▶ Work item
Change "company-switcher" to "account-switcher" and write out the lines again, beginning at the line that has "The height and" and stopping after the last line, with everything else unchanged. Leave the pictures out.

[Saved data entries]
------------------------------

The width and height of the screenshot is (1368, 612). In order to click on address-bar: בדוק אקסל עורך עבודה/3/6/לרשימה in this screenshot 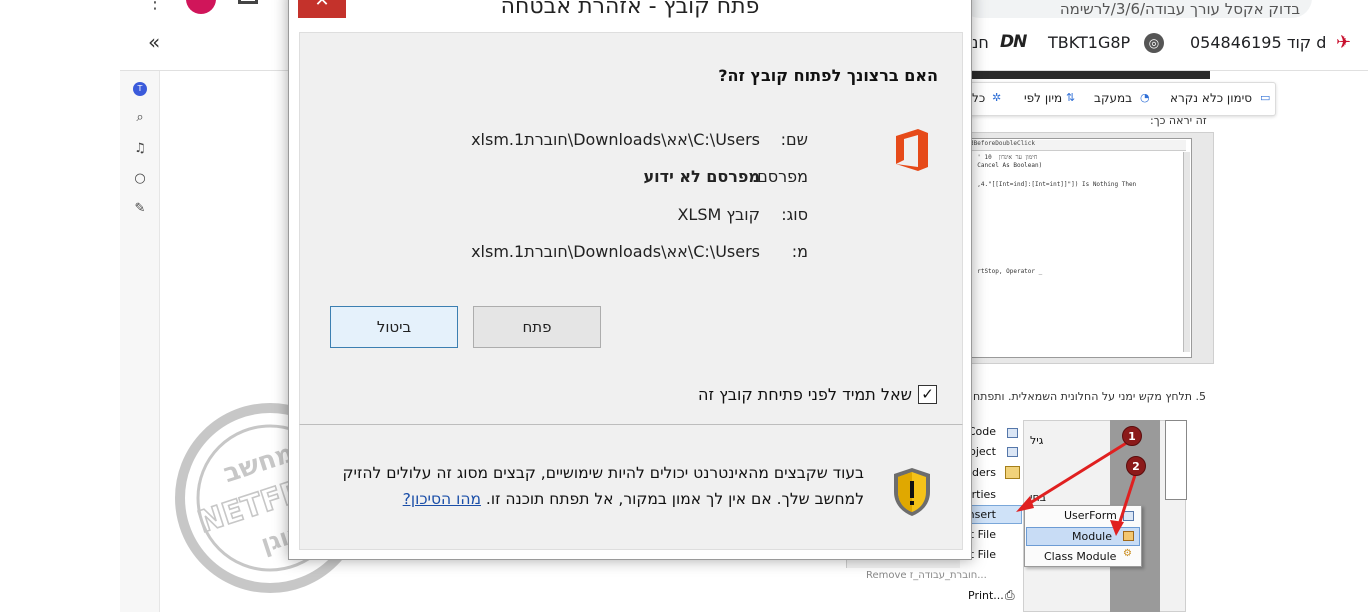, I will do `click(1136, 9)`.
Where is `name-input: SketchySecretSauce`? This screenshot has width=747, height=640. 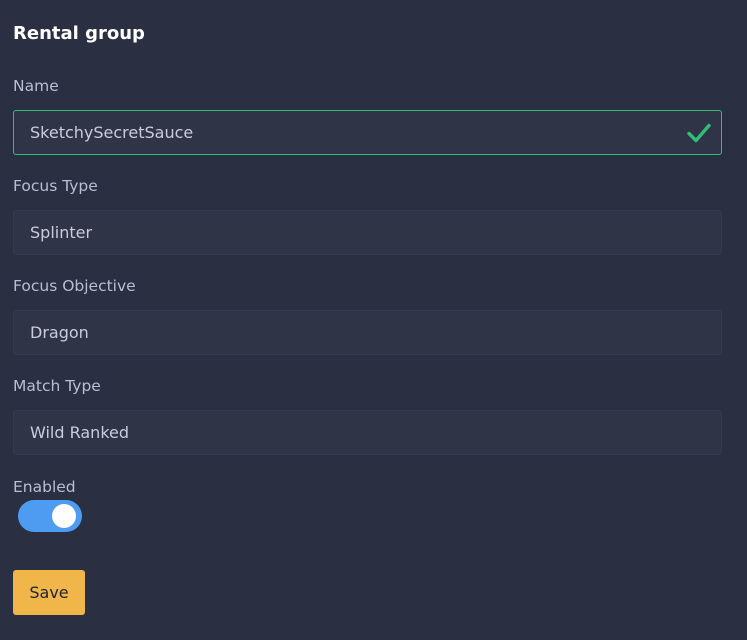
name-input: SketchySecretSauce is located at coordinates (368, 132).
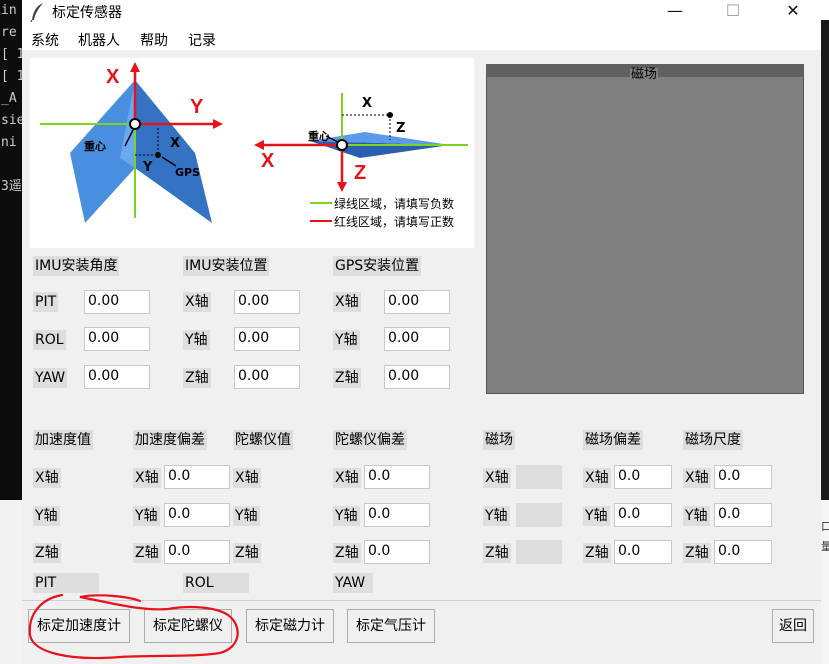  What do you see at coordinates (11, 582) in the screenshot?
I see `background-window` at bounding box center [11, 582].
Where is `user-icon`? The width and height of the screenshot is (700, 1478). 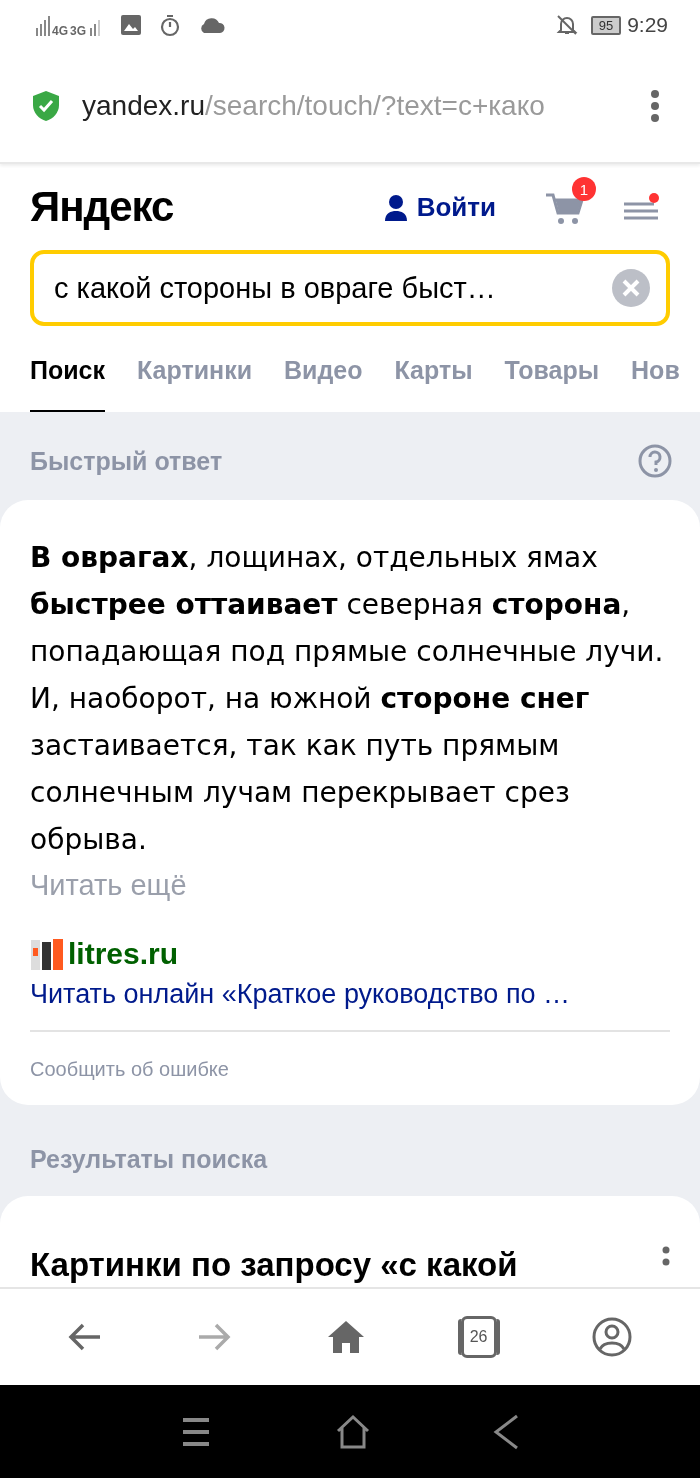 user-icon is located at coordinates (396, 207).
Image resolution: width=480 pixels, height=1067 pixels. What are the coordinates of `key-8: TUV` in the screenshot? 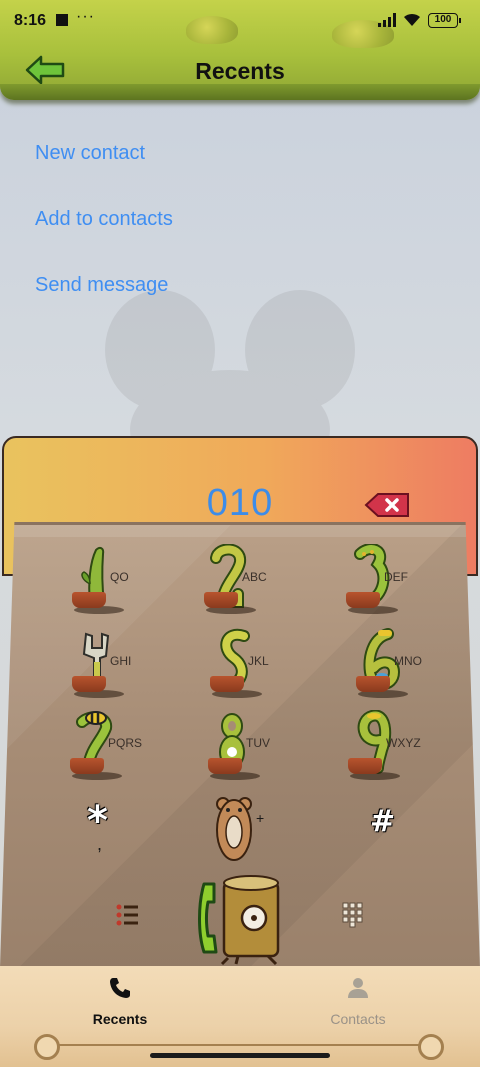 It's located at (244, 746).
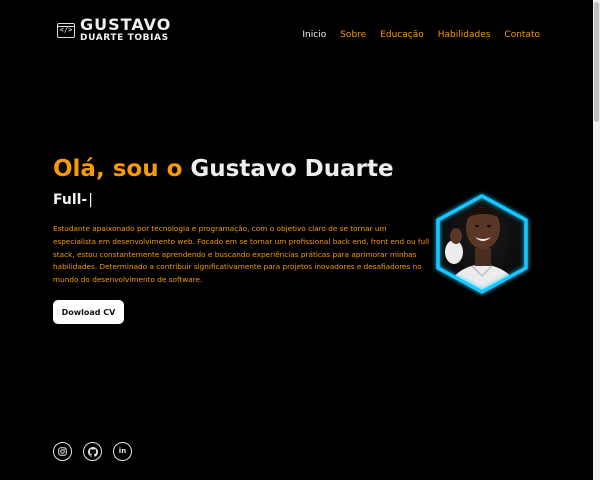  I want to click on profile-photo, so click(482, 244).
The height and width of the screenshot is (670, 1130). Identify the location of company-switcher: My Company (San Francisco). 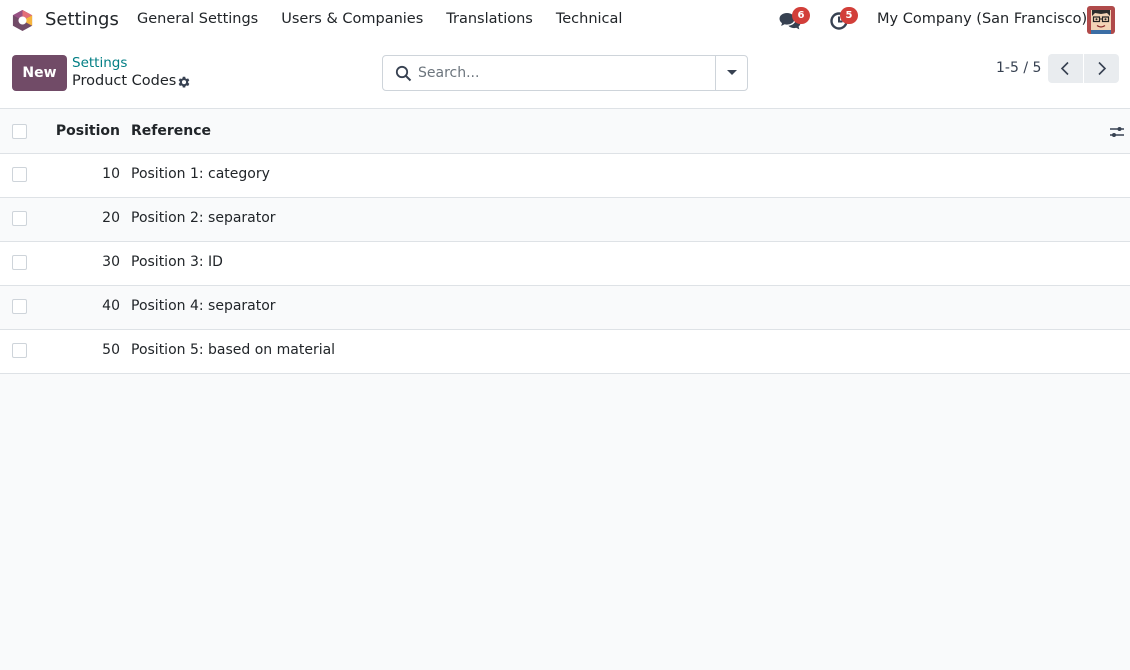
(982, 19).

------------------------------

▶ Output for this exercise
The height and width of the screenshot is (670, 1130). Identify the location of account-switcher: My Company (San Francisco). 
(982, 19).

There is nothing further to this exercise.